TigerFans: The Interface Impedance Mismatch — Auto-Batching

November 02, 2025 • 9 min read • by renerocksai

The most fascinating technical challenge in TigerFans

TL;DR

FastAPI’s request-oriented design + TigerBeetle = interface impedance mismatch. TigerBeetle processes up to 8,190 transfers per batch. We hoped the TigerBeetle Python client would batch operations internally, but with AsyncIO’s single-threaded event loop sending each await immediately, the client had no opportunity to collect concurrent operations. We were sending transfers one-by-one.
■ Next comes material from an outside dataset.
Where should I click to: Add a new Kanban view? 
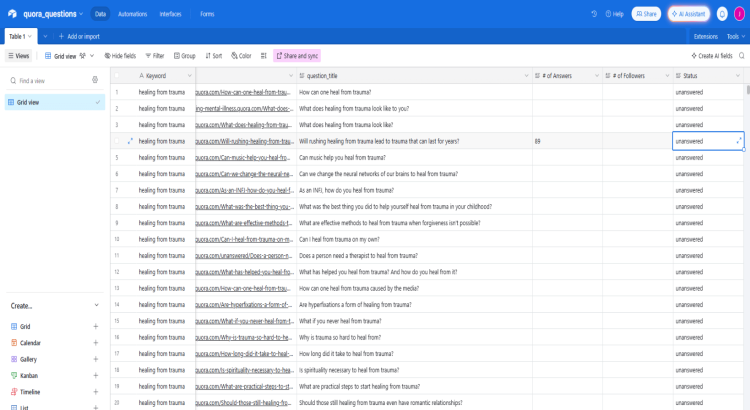pos(96,375)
Solution: LiveBatcher queues requests while batches are in flight, continuously chaining batch processing.

Result: 5x better batch utilization (from 1-2 to 5-6 transfers/batch), reaching 977 ops/s. Note: The major throughput improvement came from hot/cold path separation (achieving ~900 ops/s). LiveBatcher optimized batch efficiency for the final 8% gain to 977 ops/s.

The Problem: Interface Impedance Mismatch

TigerBeetle is built for batching—processes up to 8,190 transfers per request with minimal overhead. Single batch operation is nearly as fast as a single transfer.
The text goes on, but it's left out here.